In deze zaak heeft de Rechtbank Zeeland-West-Brabant op 5 april 2024 een uitwerking gegeven van een verkorte beschikking van 27 maart 2024, waarin een verzoek om een provisionele voorziening is behandeld. De vrouw, vertegenwoordigd door advocaat mr. W.J. Jurgers, verzoekt om voorlopige maatregelen met betrekking tot de zorg voor haar minderjarige kinderen, [minderjarige 1] en [minderjarige 2]. De man, vertegenwoordigd door advocaat mr. M.A. Breewel-Witteveen, verzet zich tegen deze verzoeken en vraagt om het vonnis in kort geding van 10 oktober 2023 in stand te laten.
De rechtbank heeft vastgesteld dat er een hoofdzaak aanhangig is, waarin verzoeken tot bepaling van het hoofdverblijf, zorgregeling en kinderalimentatie zijn ingediend. De vrouw stelt dat er dringend belang is bij haar verzoek, omdat de mondelinge behandeling van de hoofdzaak op 15 april 2024 plaatsvindt. De man betwist de urgentie van de verzoeken en stelt dat de vrouw moet afwachten tot de hoofdzaak is behandeld.

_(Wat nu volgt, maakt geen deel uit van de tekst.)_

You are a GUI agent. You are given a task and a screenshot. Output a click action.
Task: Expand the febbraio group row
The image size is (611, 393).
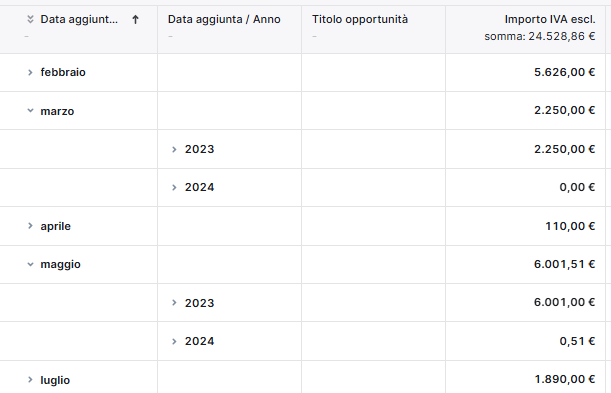30,72
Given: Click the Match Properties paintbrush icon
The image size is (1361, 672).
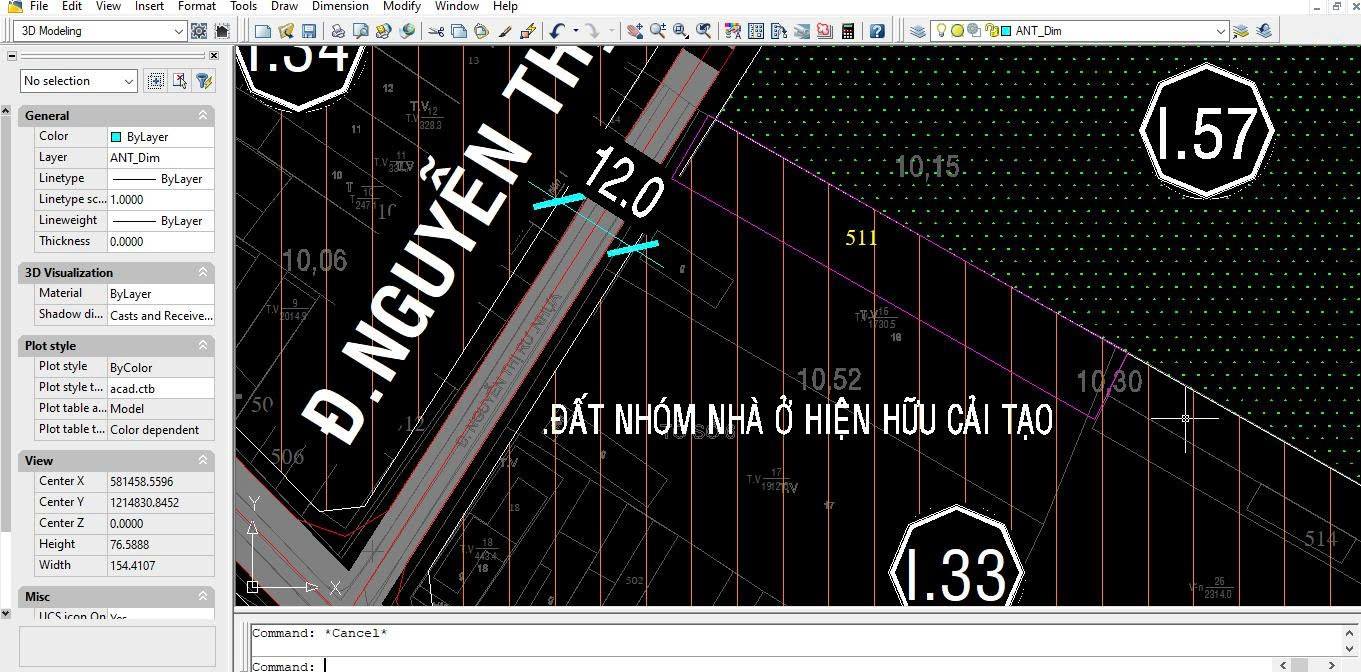Looking at the screenshot, I should (x=506, y=31).
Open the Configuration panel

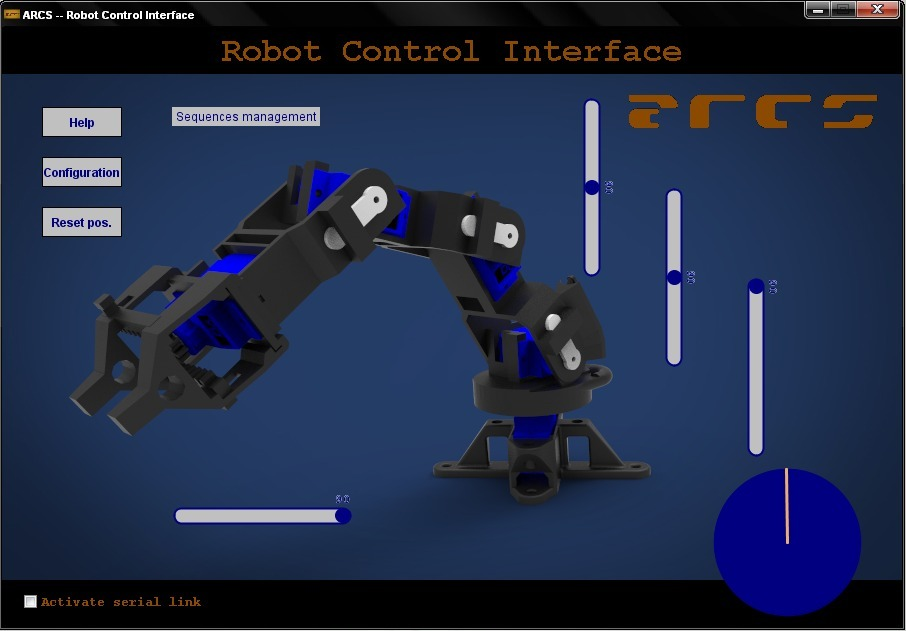pyautogui.click(x=81, y=172)
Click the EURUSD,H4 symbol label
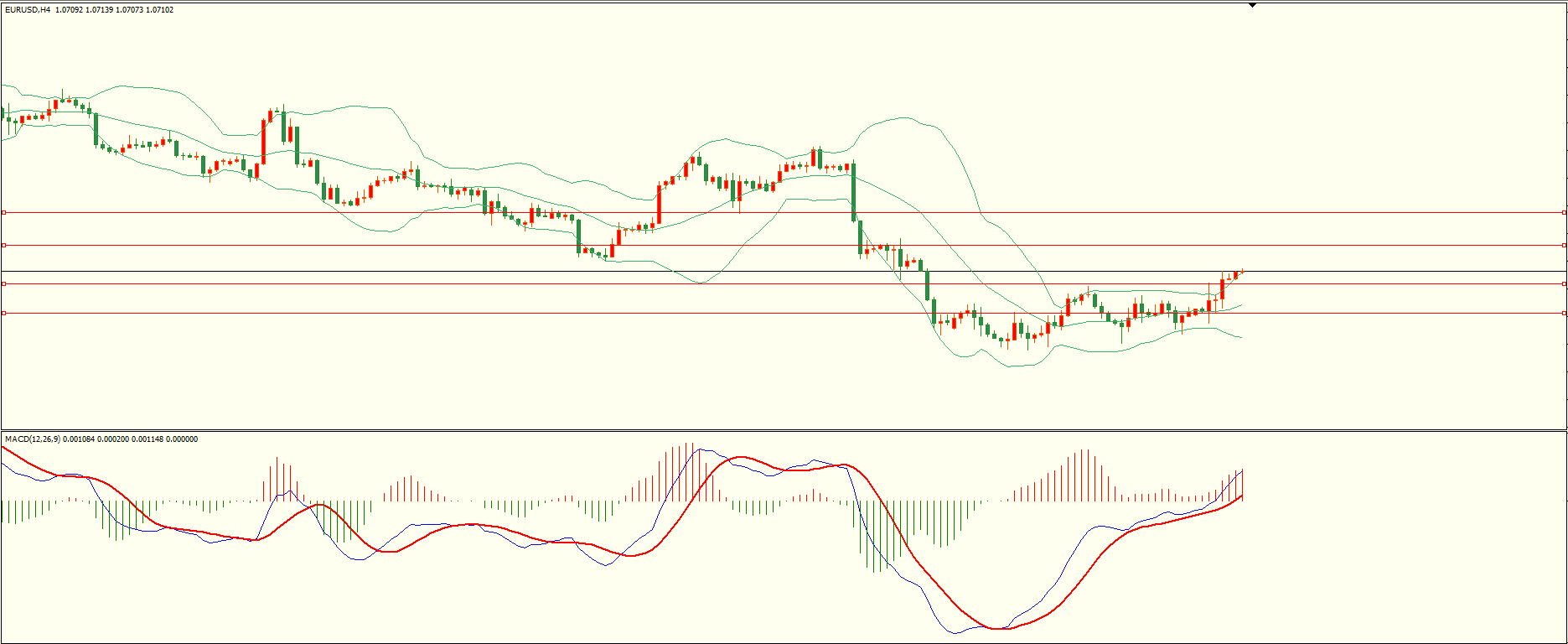 tap(28, 10)
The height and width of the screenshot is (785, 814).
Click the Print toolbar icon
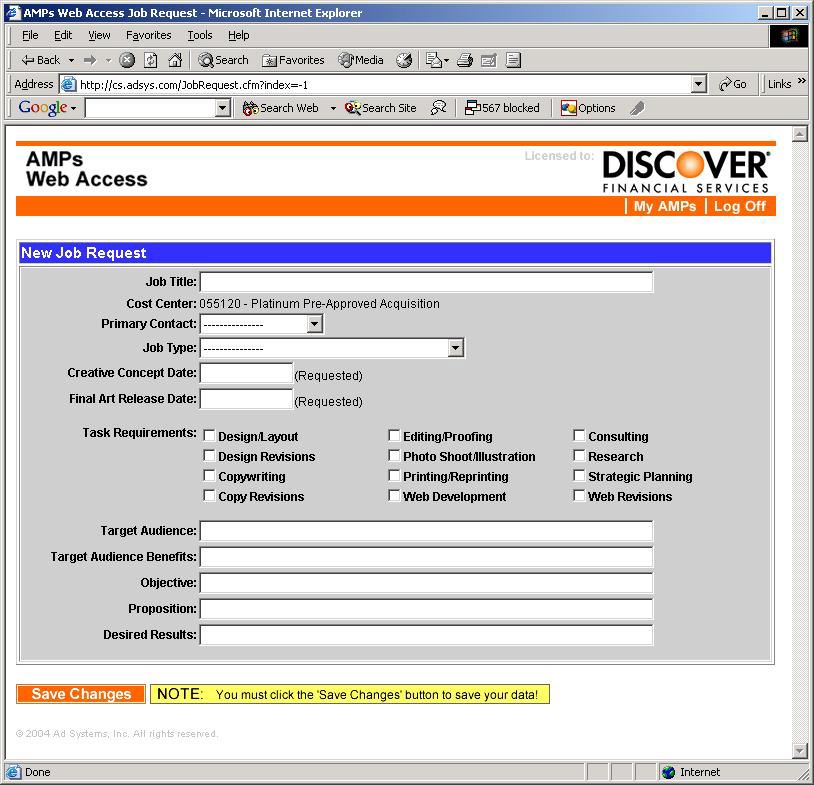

De rechtbank overweegt dat de vrouw onvoldoende dringende redenen heeft aangevoerd om vooruit te lopen op de beslissing in de hoofdzaak. De rechtbank wijst de verzoeken van de vrouw af, omdat het belang van de minderjarige kinderen niet gediend is met een voorlopige voorziening die mogelijk leidt tot onnodige veranderingen in hun situatie. De rechtbank concludeert dat de vrouw moet wachten op de uitkomst van de hoofdzaak, waarin de belangen van de kinderen grondig zullen worden afgewogen. De verzoeken van de man om het vonnis in kort geding te bekrachtigen worden eveneens afgewezen, omdat dit vonnis met de afwijzing van de verzoeken van de vrouw in stand blijft.